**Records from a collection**
====
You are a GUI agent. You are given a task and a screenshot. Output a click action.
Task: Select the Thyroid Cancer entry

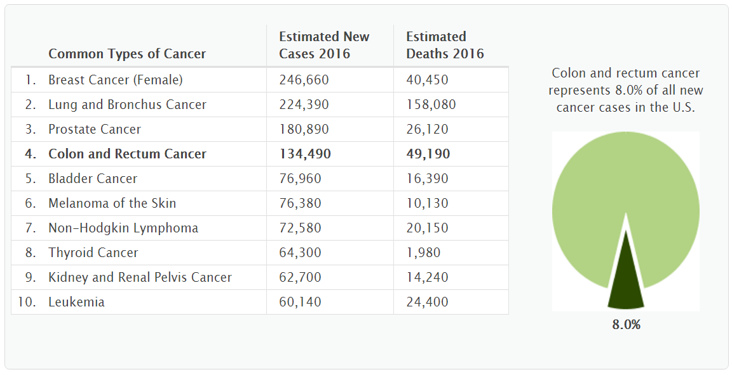(x=93, y=253)
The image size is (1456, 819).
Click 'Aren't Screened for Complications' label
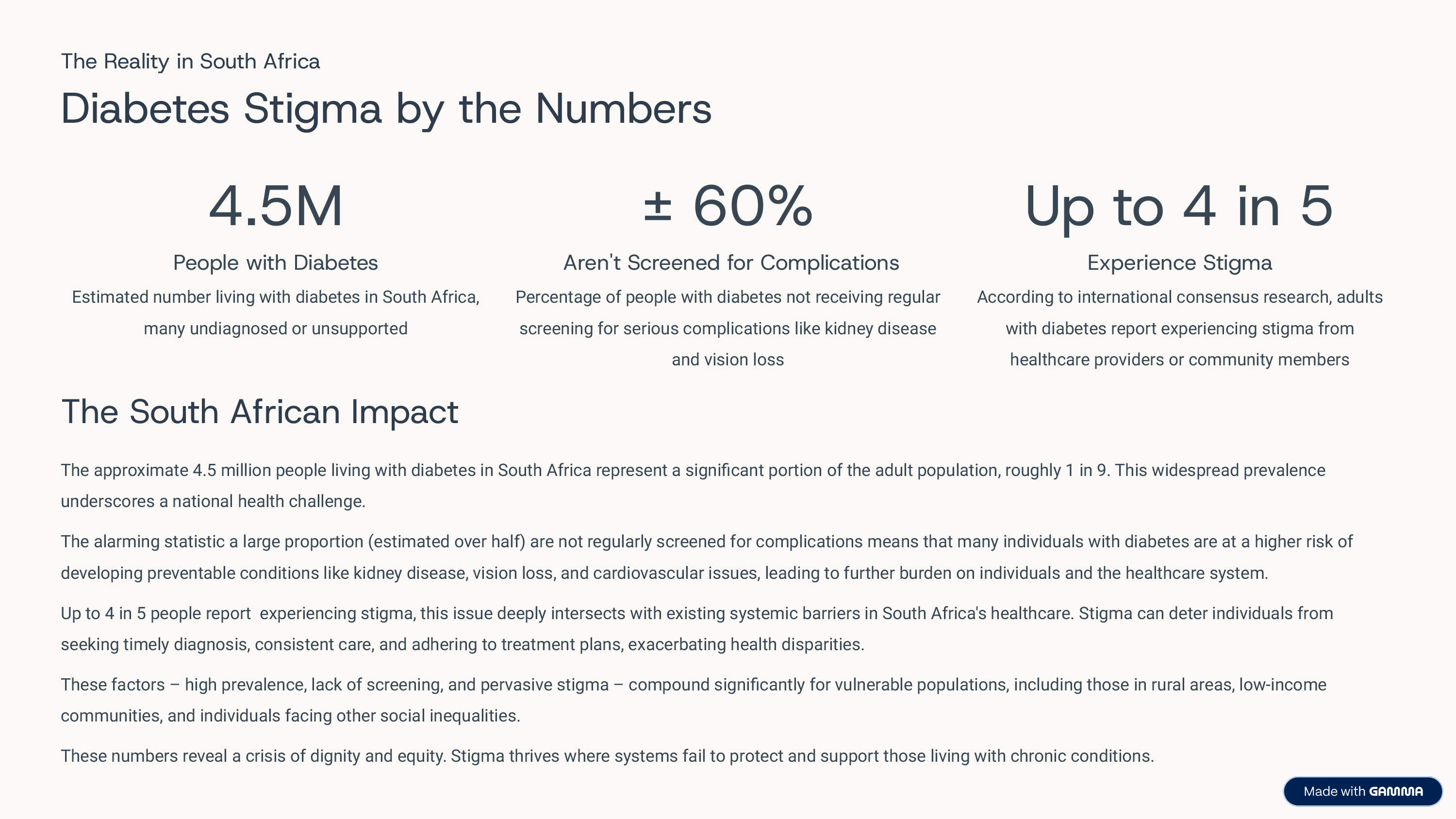pos(731,263)
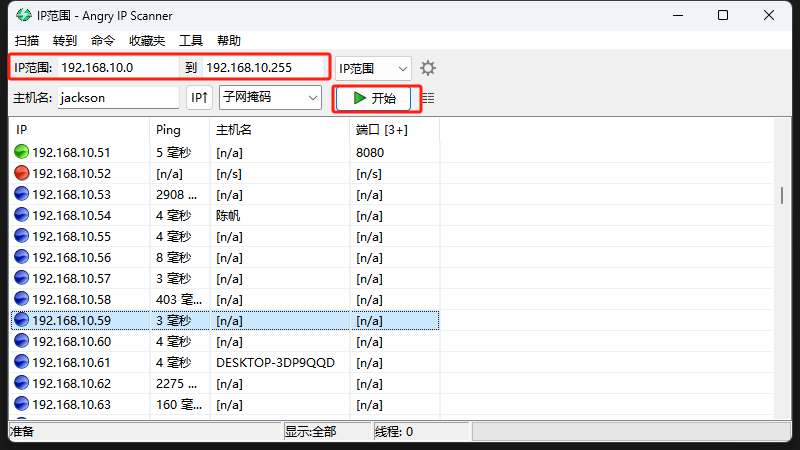Click the blue status icon for 192.168.10.61

[x=22, y=362]
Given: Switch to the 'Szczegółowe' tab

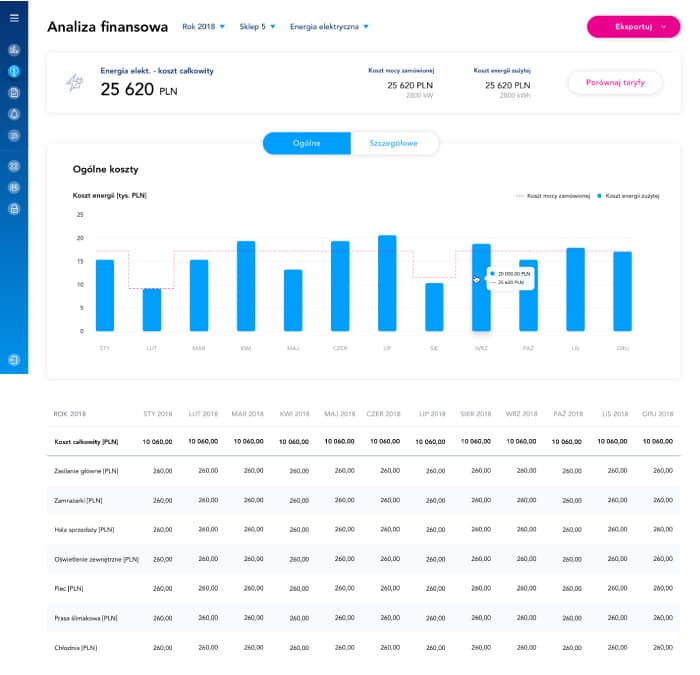Looking at the screenshot, I should click(394, 144).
====
**Task item**
Please print every record exactly, leaving out the pictures.

**Exercise result**
You are a GUI agent. You are given a task and a screenshot. Output a click action.
Task: Select the Thyroid Cancer entry

(x=93, y=253)
The image size is (1456, 819).
Click 'Aren't Screened for Complications' label
pos(731,263)
Click the blue status icon for 192.168.10.61

[x=22, y=362]
Given: Switch to the 'Szczegółowe' tab

Looking at the screenshot, I should click(394, 144).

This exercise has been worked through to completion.